Segment Start: RECORDS FOR THE EXERCISE

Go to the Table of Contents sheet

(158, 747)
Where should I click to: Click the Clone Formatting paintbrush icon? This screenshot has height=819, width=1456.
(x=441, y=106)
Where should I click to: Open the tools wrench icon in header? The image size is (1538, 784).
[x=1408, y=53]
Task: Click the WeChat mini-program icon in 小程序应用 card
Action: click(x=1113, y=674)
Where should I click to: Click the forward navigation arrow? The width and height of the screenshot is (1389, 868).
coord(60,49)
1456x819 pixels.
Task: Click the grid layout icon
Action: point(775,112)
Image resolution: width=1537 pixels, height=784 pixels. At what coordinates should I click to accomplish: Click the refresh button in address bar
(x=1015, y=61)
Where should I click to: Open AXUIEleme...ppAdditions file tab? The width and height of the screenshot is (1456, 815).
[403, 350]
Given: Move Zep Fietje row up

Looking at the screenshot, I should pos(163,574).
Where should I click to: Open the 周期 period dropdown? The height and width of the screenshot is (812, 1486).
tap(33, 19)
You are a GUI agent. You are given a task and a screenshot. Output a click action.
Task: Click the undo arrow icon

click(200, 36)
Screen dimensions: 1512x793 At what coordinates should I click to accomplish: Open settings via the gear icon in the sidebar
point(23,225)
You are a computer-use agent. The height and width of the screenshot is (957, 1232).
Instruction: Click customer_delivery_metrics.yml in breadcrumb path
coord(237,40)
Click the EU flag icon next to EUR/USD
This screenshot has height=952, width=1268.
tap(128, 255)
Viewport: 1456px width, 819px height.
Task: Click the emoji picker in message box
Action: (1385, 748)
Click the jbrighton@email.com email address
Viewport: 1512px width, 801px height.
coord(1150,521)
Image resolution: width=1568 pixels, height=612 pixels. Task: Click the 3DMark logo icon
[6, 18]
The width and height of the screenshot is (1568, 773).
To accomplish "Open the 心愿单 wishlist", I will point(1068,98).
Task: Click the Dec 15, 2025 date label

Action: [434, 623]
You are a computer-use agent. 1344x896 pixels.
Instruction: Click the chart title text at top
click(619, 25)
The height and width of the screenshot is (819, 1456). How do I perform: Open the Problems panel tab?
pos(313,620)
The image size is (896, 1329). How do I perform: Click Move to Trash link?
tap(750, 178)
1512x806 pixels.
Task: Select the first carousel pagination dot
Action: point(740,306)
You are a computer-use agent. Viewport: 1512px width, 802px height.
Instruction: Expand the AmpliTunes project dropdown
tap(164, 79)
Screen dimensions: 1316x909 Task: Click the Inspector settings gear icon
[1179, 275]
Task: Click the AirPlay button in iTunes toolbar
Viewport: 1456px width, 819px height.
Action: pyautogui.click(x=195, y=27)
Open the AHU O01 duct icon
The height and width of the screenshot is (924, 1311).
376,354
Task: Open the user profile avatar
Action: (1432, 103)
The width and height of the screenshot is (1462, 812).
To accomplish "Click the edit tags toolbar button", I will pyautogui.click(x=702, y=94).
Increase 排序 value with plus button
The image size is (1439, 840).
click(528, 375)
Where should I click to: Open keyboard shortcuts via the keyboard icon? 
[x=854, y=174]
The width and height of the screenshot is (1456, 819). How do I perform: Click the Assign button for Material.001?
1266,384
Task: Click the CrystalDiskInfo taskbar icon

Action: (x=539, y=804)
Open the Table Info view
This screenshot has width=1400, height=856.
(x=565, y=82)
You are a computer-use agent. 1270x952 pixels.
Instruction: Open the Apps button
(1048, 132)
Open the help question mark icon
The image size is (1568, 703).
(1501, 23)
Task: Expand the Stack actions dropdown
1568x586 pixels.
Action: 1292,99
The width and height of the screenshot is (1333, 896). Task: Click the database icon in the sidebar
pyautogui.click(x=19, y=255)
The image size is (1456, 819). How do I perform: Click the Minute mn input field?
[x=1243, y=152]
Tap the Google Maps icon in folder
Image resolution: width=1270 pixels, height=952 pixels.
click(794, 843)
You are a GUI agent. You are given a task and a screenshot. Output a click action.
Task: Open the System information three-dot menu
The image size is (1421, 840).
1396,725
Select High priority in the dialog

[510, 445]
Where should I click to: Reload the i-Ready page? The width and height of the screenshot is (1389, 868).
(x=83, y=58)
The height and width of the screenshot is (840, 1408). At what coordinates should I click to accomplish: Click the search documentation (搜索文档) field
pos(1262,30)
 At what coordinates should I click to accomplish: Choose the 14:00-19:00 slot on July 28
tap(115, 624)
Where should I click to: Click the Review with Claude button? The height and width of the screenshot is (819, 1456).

Segment End: RECORDS FOR THE EXERCISE

** YOUR INSTRUCTIONS **
Only the lines from the one holding "Task: Expand the Stack actions dropdown" to the end of the material are wanted, each transcribed exactly.

** SOLUTION TO THIS PROBLEM **
Task: Expand the Stack actions dropdown
1568x586 pixels.
Action: 1292,99
The width and height of the screenshot is (1333, 896). Task: Click the database icon in the sidebar
pyautogui.click(x=19, y=255)
The image size is (1456, 819). How do I perform: Click the Minute mn input field?
[x=1243, y=152]
Tap the Google Maps icon in folder
Image resolution: width=1270 pixels, height=952 pixels.
click(794, 843)
You are a GUI agent. You are given a task and a screenshot. Output a click action.
Task: Open the System information three-dot menu
The image size is (1421, 840).
1396,725
Select High priority in the dialog

[510, 445]
Where should I click to: Reload the i-Ready page? The width and height of the screenshot is (1389, 868).
(x=83, y=58)
The height and width of the screenshot is (840, 1408). At what coordinates should I click to accomplish: Click the search documentation (搜索文档) field
pos(1262,30)
 At what coordinates should I click to accomplish: Choose the 14:00-19:00 slot on July 28
tap(115, 624)
Where should I click to: Click the Review with Claude button? The height and width of the screenshot is (819, 1456).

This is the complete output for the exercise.